First, we need to distinguish between types of digital information. A lot of digital information lives on web sites that other people control. Protecting that information is very different from protecting information that lives on your computer or phone.
Password strength meters will tell you that “Philippians4:19” is a really strong password due to its length, use of mixed upper and lower case, and the presence of numbers and a nonalphanumeric character. It isn’t. Bible verses make lousy passwords because of their predictability. The first part of the password is one of 66 things. Perhaps by varying your abbreviations, you can extend it slightly, but at most, it’s a couple hundred things. So it’s something really predictable, followed by a number that’s three digits or less, followed by a colon, and another number that’s three digits or less.
And the other thing is, you’re not going to use Romans100:119 as a password because that verse doesn’t exist. You’re not going to use Jeremiah34:3 as a password either, unless you’re just rotating your passwords by iterating through the verses of Jeremiah. But it’s more likely that you’re rotating through a subset of the same 20-30 verses everyone else is.
Stop doing that.
Get a password manager. Popular options include Last Pass, 1password, and Keepass. I prefer Keepass because it runs locally and it’s completely free, but if you take my earlier advice and use a Chromebook for banking, you’ll need to use something web-based like Last Pass or 1password. Change as many passwords as you can into long, machine-generated random passwords. Those passwords will take decades to crack. Set them, store them, and never worry about passwords again.
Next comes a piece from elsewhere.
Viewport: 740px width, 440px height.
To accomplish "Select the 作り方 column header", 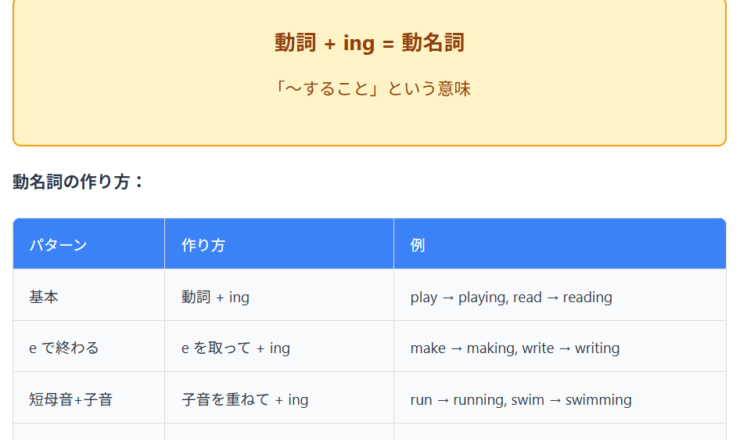I will tap(203, 245).
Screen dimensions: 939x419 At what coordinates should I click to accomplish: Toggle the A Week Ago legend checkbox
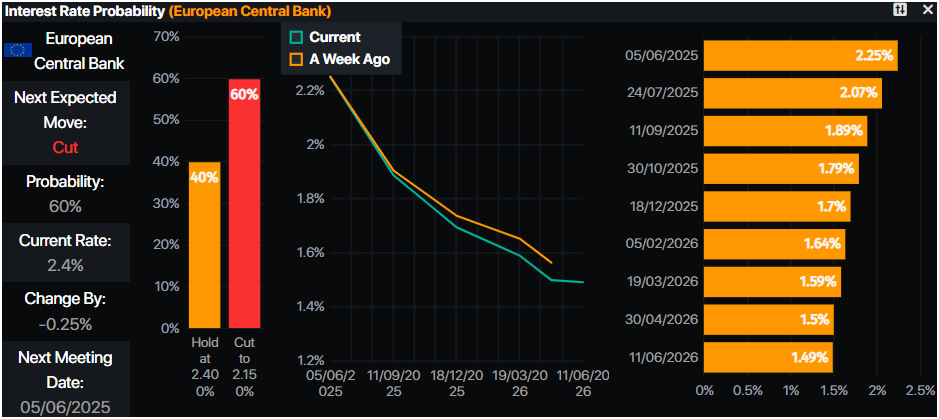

Can’t do that? When you need a password you can type and remember, do this. Grab a book. Turn to a random page and pick a random word. Do that four times. Those four random words are your password. Here’s one I just made:
That shouldn’t be a strong password but it’ll take a few years to crack. That’s good enough. If the site requires you to have numbers and symbols in the password, throw in enough numbers and symbols to meet the requirement. Capitalize the words if it requires capital letters.
The reason we started requiring 8-character passwords in the 1990s was because back then, it took about a year to guess one. Today it takes a lot less than a year to crack an 8-character password, so we have to do better. Even though there are many billions of possible passwords, human beings always choose from one of a few thousand on their own. So we shouldn’t choose passwords on our own anymore.
Password-protecting sensitive documents
Microsoft Office gives you the option to encrypt documents with a password when you save them. The encryption in Microsoft Office 2007 and later is very good, as long as you use a password that’s reasonably long. 16 characters ought to do it. Password-protected documents in pre-2007 format aren’t very secure, so convert those files to the newer format.
Competing software, such as Apple Iwork and Libre Office, usually has a comparable feature.
If you have a few documents that are especially sensitive, encrypting them with a password is a very good thing to do. If you have a spreadsheet with all of your bank account numbers, your family’s social security numbers, and other crown jewels of your identity, make sure you have that password on it. That way, if anyone ever gets hold of it, it’s useless without the password.
Adobe Reader documents have the same feature. If your accountant offers to send you digital copies of your tax returns, insist that it be encrypted with a password. If you scan sensitive documents yourself, when you save them you’ll usually have the same option. Use it.
If you have a sensitive document and can’t think of any other way to protect it, zip it with your favorite Zip compression utility, such as Winzip. Put a password on the archive when you create it, then delete the originals.
Store the passwords for all of these sensitive documents in your password manager, of course.
Securing local information
The last step is to back up your data. If you have backups, you can always start over again.
So, buy an HGST by Western Digital hard drive. They’re hard to find in some stores, so I provided a link to Amazon. HGST drives are the most reliable drives available right now. For backups, you want reliability.
Also, buy a USB flash drive. Buy one made by Sandisk, Lexar, or Toshiba. Why those brands? Because those are the brands owned by the companies who make the memory chips. Those brands get the best, fastest, most reliable memory chips. Second-tier brands get the leftover chips. For something as important as backups, you don’t want leftovers.
Next, sign up for some cloud storage. You can use Box, One Drive, Google Drive, or anything else you like. Or if you want something fully automatic, sign up for Carbonite.
Copy your data to all three places. I just drag my documents folder onto each one periodically. Now you have backups on three different media. They won’t all fail at the same time. Update them from time to time, and if something happens to your computer, you can always fall back on the backup.